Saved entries

━━━━

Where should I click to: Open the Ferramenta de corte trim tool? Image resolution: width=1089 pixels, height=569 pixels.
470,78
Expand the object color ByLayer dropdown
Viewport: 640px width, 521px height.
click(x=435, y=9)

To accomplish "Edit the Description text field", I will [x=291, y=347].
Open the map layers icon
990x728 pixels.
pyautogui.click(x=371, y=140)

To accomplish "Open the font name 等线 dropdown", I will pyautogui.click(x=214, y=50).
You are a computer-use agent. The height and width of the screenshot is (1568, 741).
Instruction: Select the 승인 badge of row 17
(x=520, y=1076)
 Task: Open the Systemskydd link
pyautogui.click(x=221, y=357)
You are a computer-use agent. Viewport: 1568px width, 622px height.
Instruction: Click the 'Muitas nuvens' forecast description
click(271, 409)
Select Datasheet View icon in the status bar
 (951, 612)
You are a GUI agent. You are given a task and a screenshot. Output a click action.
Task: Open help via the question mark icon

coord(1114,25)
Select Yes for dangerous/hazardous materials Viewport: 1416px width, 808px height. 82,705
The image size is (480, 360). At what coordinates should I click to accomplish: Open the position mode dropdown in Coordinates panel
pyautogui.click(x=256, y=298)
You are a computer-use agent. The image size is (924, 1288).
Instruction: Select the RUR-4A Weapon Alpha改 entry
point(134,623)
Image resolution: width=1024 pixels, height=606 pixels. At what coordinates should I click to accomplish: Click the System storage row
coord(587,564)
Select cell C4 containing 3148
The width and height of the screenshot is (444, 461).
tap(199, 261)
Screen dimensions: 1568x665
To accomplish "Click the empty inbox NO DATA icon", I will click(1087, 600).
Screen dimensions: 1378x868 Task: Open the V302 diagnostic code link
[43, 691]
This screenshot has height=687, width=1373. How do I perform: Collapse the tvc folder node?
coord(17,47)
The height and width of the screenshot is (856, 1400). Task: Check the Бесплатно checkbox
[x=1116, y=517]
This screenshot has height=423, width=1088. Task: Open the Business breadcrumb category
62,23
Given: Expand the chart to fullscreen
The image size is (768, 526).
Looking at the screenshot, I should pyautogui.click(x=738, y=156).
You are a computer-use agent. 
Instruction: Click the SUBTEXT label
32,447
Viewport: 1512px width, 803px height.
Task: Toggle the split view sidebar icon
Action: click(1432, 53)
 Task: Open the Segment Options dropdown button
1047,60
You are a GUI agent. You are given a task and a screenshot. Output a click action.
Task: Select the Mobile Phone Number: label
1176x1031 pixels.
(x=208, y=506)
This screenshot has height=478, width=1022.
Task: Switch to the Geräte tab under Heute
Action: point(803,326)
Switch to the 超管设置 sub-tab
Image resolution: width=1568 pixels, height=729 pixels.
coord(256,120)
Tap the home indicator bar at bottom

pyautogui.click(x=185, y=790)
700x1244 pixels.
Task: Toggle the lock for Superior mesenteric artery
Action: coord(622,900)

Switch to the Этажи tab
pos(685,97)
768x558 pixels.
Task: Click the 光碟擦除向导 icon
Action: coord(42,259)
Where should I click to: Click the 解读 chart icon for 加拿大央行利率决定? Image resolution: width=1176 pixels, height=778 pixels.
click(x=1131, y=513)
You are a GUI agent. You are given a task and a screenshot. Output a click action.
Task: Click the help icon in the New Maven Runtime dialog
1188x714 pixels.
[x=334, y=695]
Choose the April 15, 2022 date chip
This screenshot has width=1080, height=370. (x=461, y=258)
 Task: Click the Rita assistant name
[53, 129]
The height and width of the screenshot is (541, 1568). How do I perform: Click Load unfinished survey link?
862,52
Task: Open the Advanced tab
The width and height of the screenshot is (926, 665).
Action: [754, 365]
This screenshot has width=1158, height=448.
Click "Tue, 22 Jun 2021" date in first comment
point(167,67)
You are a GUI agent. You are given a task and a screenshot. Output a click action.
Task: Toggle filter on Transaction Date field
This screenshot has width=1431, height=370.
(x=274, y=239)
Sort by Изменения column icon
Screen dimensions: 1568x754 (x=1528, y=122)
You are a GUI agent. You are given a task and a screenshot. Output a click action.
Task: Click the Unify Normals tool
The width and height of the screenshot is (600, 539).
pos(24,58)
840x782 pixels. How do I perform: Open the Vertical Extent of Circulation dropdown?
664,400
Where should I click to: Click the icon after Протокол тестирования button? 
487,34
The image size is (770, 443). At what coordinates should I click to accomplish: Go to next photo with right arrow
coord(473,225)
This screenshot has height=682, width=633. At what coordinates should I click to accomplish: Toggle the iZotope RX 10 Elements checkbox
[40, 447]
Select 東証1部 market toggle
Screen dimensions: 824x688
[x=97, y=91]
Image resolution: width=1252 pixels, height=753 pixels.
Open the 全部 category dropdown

━━━━

### What the exercise asks
Your task is to repeat every entry exactly.

### Output
Where should I click to: Open the Ferramenta de corte trim tool? Image resolution: width=1089 pixels, height=569 pixels.
470,78
Expand the object color ByLayer dropdown
Viewport: 640px width, 521px height.
click(x=435, y=9)

To accomplish "Edit the Description text field", I will [x=291, y=347].
Open the map layers icon
990x728 pixels.
pyautogui.click(x=371, y=140)

To accomplish "Open the font name 等线 dropdown", I will pyautogui.click(x=214, y=50).
You are a computer-use agent. The height and width of the screenshot is (1568, 741).
Instruction: Select the 승인 badge of row 17
(x=520, y=1076)
 Task: Open the Systemskydd link
pyautogui.click(x=221, y=357)
You are a computer-use agent. Viewport: 1568px width, 622px height.
Instruction: Click the 'Muitas nuvens' forecast description
click(271, 409)
Select Datasheet View icon in the status bar
 (951, 612)
You are a GUI agent. You are given a task and a screenshot. Output a click action.
Task: Open help via the question mark icon

coord(1114,25)
Select Yes for dangerous/hazardous materials Viewport: 1416px width, 808px height. 82,705
The image size is (480, 360). At what coordinates should I click to accomplish: Open the position mode dropdown in Coordinates panel
pyautogui.click(x=256, y=298)
You are a computer-use agent. The image size is (924, 1288).
Instruction: Select the RUR-4A Weapon Alpha改 entry
point(134,623)
Image resolution: width=1024 pixels, height=606 pixels. At what coordinates should I click to accomplish: Click the System storage row
coord(587,564)
Select cell C4 containing 3148
The width and height of the screenshot is (444, 461).
tap(199, 261)
Screen dimensions: 1568x665
To accomplish "Click the empty inbox NO DATA icon", I will click(1087, 600).
Screen dimensions: 1378x868 Task: Open the V302 diagnostic code link
[43, 691]
This screenshot has height=687, width=1373. How do I perform: Collapse the tvc folder node?
coord(17,47)
The height and width of the screenshot is (856, 1400). Task: Check the Бесплатно checkbox
[x=1116, y=517]
This screenshot has height=423, width=1088. Task: Open the Business breadcrumb category
62,23
Given: Expand the chart to fullscreen
The image size is (768, 526).
Looking at the screenshot, I should pyautogui.click(x=738, y=156).
You are a computer-use agent. 
Instruction: Click the SUBTEXT label
32,447
Viewport: 1512px width, 803px height.
Task: Toggle the split view sidebar icon
Action: click(1432, 53)
 Task: Open the Segment Options dropdown button
1047,60
You are a GUI agent. You are given a task and a screenshot. Output a click action.
Task: Select the Mobile Phone Number: label
1176x1031 pixels.
(x=208, y=506)
This screenshot has height=478, width=1022.
Task: Switch to the Geräte tab under Heute
Action: point(803,326)
Switch to the 超管设置 sub-tab
Image resolution: width=1568 pixels, height=729 pixels.
coord(256,120)
Tap the home indicator bar at bottom

pyautogui.click(x=185, y=790)
700x1244 pixels.
Task: Toggle the lock for Superior mesenteric artery
Action: coord(622,900)

Switch to the Этажи tab
pos(685,97)
768x558 pixels.
Task: Click the 光碟擦除向导 icon
Action: coord(42,259)
Where should I click to: Click the 解读 chart icon for 加拿大央行利率决定? Image resolution: width=1176 pixels, height=778 pixels.
click(x=1131, y=513)
You are a GUI agent. You are given a task and a screenshot. Output a click action.
Task: Click the help icon in the New Maven Runtime dialog
1188x714 pixels.
[x=334, y=695]
Choose the April 15, 2022 date chip
This screenshot has width=1080, height=370. (x=461, y=258)
 Task: Click the Rita assistant name
[53, 129]
The height and width of the screenshot is (541, 1568). How do I perform: Click Load unfinished survey link?
862,52
Task: Open the Advanced tab
The width and height of the screenshot is (926, 665).
Action: [754, 365]
This screenshot has width=1158, height=448.
Click "Tue, 22 Jun 2021" date in first comment
point(167,67)
You are a GUI agent. You are given a task and a screenshot. Output a click action.
Task: Toggle filter on Transaction Date field
This screenshot has width=1431, height=370.
(x=274, y=239)
Sort by Изменения column icon
Screen dimensions: 1568x754 (x=1528, y=122)
You are a GUI agent. You are given a task and a screenshot. Output a click action.
Task: Click the Unify Normals tool
The width and height of the screenshot is (600, 539).
pos(24,58)
840x782 pixels. How do I perform: Open the Vertical Extent of Circulation dropdown?
664,400
Where should I click to: Click the icon after Протокол тестирования button? 
487,34
The image size is (770, 443). At what coordinates should I click to accomplish: Go to next photo with right arrow
coord(473,225)
This screenshot has height=682, width=633. At what coordinates should I click to accomplish: Toggle the iZotope RX 10 Elements checkbox
[40, 447]
Select 東証1部 market toggle
Screen dimensions: 824x688
[x=97, y=91]
Image resolution: width=1252 pixels, height=753 pixels.
Open the 全部 category dropdown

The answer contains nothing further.